== Work instruction ==
Each line of the data should be transcribed exactly as given.

Dataset entries
- - - - - - -
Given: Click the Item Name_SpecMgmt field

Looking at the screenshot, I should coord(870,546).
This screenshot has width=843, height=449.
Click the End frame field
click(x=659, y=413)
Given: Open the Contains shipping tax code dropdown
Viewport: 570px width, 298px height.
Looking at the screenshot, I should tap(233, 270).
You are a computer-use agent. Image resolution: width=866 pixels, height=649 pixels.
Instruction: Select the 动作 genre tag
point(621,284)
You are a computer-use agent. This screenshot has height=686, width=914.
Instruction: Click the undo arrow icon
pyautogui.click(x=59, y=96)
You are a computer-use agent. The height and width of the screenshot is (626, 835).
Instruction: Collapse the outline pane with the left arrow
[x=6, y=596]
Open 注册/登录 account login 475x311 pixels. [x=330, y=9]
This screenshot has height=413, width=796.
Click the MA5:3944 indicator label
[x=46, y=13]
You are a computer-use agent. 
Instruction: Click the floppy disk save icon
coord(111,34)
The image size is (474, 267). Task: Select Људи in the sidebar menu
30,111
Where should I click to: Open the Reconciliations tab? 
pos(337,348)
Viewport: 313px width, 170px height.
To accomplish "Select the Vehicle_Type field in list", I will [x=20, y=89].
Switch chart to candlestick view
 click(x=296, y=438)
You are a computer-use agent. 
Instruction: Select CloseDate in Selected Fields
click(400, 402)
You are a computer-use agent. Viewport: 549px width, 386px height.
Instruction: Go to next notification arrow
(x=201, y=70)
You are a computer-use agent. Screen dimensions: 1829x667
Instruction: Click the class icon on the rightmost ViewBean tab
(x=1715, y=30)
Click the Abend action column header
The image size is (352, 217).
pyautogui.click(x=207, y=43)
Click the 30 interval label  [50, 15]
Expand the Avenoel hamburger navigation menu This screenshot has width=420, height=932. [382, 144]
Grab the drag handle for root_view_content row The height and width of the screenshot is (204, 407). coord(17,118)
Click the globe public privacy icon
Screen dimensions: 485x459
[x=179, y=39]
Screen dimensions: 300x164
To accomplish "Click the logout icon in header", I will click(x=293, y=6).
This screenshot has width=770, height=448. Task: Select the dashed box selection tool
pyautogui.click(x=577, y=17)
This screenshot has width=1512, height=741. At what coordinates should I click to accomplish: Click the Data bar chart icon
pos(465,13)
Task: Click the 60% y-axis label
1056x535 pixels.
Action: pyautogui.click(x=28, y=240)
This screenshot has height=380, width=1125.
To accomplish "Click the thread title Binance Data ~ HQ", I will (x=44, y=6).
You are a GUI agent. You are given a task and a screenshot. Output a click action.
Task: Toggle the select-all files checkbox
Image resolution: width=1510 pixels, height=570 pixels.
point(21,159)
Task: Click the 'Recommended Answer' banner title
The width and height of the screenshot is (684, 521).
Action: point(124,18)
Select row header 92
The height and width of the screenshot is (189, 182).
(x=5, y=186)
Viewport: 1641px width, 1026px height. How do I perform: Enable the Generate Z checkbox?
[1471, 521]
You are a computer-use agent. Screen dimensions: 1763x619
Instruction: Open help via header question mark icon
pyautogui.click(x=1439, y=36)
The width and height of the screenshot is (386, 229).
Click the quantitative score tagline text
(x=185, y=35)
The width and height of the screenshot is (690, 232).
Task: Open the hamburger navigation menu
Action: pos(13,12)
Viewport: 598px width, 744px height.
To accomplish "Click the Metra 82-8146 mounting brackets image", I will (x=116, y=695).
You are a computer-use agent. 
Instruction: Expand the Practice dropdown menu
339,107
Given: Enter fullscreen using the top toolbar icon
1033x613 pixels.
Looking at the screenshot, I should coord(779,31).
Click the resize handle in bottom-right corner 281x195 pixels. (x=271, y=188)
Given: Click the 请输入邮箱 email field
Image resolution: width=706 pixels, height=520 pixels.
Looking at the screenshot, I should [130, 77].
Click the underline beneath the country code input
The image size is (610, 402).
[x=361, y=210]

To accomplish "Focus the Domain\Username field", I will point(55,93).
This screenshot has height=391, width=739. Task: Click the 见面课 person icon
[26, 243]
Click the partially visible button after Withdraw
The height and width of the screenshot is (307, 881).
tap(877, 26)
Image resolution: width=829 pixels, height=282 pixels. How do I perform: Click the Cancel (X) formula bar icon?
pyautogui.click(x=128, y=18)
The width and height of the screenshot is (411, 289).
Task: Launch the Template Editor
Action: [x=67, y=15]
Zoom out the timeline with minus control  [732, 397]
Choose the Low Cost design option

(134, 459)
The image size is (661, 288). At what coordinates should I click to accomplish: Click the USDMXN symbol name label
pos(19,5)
- - - - - - -
== Task solution ==
Given: Click the Item Name_SpecMgmt field

Looking at the screenshot, I should coord(870,546).
This screenshot has width=843, height=449.
Click the End frame field
click(x=659, y=413)
Given: Open the Contains shipping tax code dropdown
Viewport: 570px width, 298px height.
Looking at the screenshot, I should tap(233, 270).
You are a computer-use agent. Image resolution: width=866 pixels, height=649 pixels.
Instruction: Select the 动作 genre tag
point(621,284)
You are a computer-use agent. This screenshot has height=686, width=914.
Instruction: Click the undo arrow icon
pyautogui.click(x=59, y=96)
You are a computer-use agent. The height and width of the screenshot is (626, 835).
Instruction: Collapse the outline pane with the left arrow
[x=6, y=596]
Open 注册/登录 account login 475x311 pixels. [x=330, y=9]
This screenshot has height=413, width=796.
Click the MA5:3944 indicator label
[x=46, y=13]
You are a computer-use agent. 
Instruction: Click the floppy disk save icon
coord(111,34)
The image size is (474, 267). Task: Select Људи in the sidebar menu
30,111
Where should I click to: Open the Reconciliations tab? 
pos(337,348)
Viewport: 313px width, 170px height.
To accomplish "Select the Vehicle_Type field in list", I will [x=20, y=89].
Switch chart to candlestick view
 click(x=296, y=438)
You are a computer-use agent. 
Instruction: Select CloseDate in Selected Fields
click(400, 402)
You are a computer-use agent. Viewport: 549px width, 386px height.
Instruction: Go to next notification arrow
(x=201, y=70)
You are a computer-use agent. Screen dimensions: 1829x667
Instruction: Click the class icon on the rightmost ViewBean tab
(x=1715, y=30)
Click the Abend action column header
The image size is (352, 217).
pyautogui.click(x=207, y=43)
Click the 30 interval label  [50, 15]
Expand the Avenoel hamburger navigation menu This screenshot has width=420, height=932. [382, 144]
Grab the drag handle for root_view_content row The height and width of the screenshot is (204, 407). coord(17,118)
Click the globe public privacy icon
Screen dimensions: 485x459
[x=179, y=39]
Screen dimensions: 300x164
To accomplish "Click the logout icon in header", I will click(x=293, y=6).
This screenshot has width=770, height=448. Task: Select the dashed box selection tool
pyautogui.click(x=577, y=17)
This screenshot has width=1512, height=741. At what coordinates should I click to accomplish: Click the Data bar chart icon
pos(465,13)
Task: Click the 60% y-axis label
1056x535 pixels.
Action: pyautogui.click(x=28, y=240)
This screenshot has height=380, width=1125.
To accomplish "Click the thread title Binance Data ~ HQ", I will (x=44, y=6).
You are a GUI agent. You are given a task and a screenshot. Output a click action.
Task: Toggle the select-all files checkbox
Image resolution: width=1510 pixels, height=570 pixels.
point(21,159)
Task: Click the 'Recommended Answer' banner title
The width and height of the screenshot is (684, 521).
Action: point(124,18)
Select row header 92
The height and width of the screenshot is (189, 182).
(x=5, y=186)
Viewport: 1641px width, 1026px height. How do I perform: Enable the Generate Z checkbox?
[1471, 521]
You are a computer-use agent. Screen dimensions: 1763x619
Instruction: Open help via header question mark icon
pyautogui.click(x=1439, y=36)
The width and height of the screenshot is (386, 229).
Click the quantitative score tagline text
(x=185, y=35)
The width and height of the screenshot is (690, 232).
Task: Open the hamburger navigation menu
Action: pos(13,12)
Viewport: 598px width, 744px height.
To accomplish "Click the Metra 82-8146 mounting brackets image", I will (x=116, y=695).
You are a computer-use agent. 
Instruction: Expand the Practice dropdown menu
339,107
Given: Enter fullscreen using the top toolbar icon
1033x613 pixels.
Looking at the screenshot, I should coord(779,31).
Click the resize handle in bottom-right corner 281x195 pixels. (x=271, y=188)
Given: Click the 请输入邮箱 email field
Image resolution: width=706 pixels, height=520 pixels.
Looking at the screenshot, I should [130, 77].
Click the underline beneath the country code input
The image size is (610, 402).
[x=361, y=210]

To accomplish "Focus the Domain\Username field", I will point(55,93).
This screenshot has height=391, width=739. Task: Click the 见面课 person icon
[26, 243]
Click the partially visible button after Withdraw
The height and width of the screenshot is (307, 881).
tap(877, 26)
Image resolution: width=829 pixels, height=282 pixels. How do I perform: Click the Cancel (X) formula bar icon?
pyautogui.click(x=128, y=18)
The width and height of the screenshot is (411, 289).
Task: Launch the Template Editor
Action: [x=67, y=15]
Zoom out the timeline with minus control  [732, 397]
Choose the Low Cost design option

(134, 459)
The image size is (661, 288). At what coordinates should I click to accomplish: Click the USDMXN symbol name label
pos(19,5)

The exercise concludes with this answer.